Two multi-million dollar lawsuits launched by one of Canada’s largest logging companies could have a “huge impact” on Greenpeace’s work in North America, says the environmental organization’s executive director.

Resolute Forest Products is asking for more than $300 million in two defamation lawsuits filed in the U.S. and Canada against Greenpeace in relation to a campaign targeting Resolute’s logging operations in the Canadian boreal forest.

Greenpeace says Resolute’s logging could devastate the boreal forest and endanger threatened caribou and other animals.

In a previous interview with National Observer, Resolute spokesman Seth Kursman said that Greenpeace is running an “irresponsible and illegal campaign of misinformation” that threatens jobs in the Quebec and Ontario communities where the company operates.

National Observer interviewed Greenpeace International executive director Bunny McDiarmid, who was in Canada in May to rally support from authors, publishers and free speech advocates. Greenpeace International is based in Amsterdam in The Netherlands.

National Observer chats with Greenpeace executive director Bunny McDiarmid about climate change in the age of Trump, clean energy efforts in Canada, and more. Video by Riley Sparks

McDiarmid joined Greenpeace in 1984, signing on as a deckhand aboard the Rainbow Warrior vessel, which was headed to protest French nuclear testing in the South Pacific.

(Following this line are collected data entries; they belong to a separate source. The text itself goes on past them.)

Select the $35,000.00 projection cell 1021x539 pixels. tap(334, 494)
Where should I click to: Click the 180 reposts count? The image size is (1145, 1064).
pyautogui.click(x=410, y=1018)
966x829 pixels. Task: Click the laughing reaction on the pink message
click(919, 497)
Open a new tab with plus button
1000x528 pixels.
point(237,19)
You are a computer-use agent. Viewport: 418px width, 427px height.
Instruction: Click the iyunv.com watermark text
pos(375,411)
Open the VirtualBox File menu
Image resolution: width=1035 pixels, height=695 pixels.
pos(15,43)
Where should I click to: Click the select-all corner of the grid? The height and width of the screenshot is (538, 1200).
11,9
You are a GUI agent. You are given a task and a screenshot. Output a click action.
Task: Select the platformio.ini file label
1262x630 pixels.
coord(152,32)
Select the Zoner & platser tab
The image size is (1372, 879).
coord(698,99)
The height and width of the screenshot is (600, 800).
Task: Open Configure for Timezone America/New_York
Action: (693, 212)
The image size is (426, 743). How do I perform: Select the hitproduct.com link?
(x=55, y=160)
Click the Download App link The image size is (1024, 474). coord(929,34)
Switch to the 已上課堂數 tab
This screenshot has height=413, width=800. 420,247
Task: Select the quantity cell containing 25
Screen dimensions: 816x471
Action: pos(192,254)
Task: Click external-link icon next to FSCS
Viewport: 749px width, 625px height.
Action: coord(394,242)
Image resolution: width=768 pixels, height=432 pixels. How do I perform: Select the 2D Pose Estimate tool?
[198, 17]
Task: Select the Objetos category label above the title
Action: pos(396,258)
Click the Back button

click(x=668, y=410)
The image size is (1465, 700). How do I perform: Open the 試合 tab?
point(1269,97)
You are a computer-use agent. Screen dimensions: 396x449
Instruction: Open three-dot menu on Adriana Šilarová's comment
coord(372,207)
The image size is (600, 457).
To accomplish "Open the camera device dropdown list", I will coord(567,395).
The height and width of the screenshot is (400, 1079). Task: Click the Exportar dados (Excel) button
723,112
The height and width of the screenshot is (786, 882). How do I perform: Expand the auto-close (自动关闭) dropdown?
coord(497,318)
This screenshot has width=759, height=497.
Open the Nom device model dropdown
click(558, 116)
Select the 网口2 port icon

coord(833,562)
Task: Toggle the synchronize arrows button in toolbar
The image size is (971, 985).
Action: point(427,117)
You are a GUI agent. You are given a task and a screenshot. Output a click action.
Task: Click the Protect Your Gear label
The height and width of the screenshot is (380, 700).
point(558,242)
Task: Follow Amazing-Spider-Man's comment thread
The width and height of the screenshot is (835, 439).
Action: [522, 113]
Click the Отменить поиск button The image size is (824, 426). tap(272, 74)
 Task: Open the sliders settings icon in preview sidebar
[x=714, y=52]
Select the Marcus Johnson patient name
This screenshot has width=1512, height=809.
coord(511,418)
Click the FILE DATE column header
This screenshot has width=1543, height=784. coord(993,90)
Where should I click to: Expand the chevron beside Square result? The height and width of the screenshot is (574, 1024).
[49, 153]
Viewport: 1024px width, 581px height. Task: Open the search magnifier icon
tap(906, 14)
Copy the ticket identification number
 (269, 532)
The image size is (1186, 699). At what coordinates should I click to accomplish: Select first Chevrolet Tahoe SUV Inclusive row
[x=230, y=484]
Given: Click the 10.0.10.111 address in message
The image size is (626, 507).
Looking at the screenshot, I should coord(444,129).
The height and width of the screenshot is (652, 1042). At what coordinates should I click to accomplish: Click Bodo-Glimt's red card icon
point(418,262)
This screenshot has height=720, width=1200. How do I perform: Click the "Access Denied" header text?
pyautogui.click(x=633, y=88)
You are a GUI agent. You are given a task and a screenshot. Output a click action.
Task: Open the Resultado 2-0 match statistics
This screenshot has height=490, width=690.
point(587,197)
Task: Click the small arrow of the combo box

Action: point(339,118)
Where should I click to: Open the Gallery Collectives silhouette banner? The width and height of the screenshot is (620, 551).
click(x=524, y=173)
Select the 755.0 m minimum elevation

The Rainbow Warrior never made it to Polynesia: French secret service agents crept alongside the ship while it was in port in Auckland, New Zealand, and planted bombs which sunk the ship and killed a Greenpeace photographer.

“I think many young people were feeling about nuclear what many young people today feel about climate change,” she told National Observer. “It was very scary. It was something that people thought was going to change their futures.”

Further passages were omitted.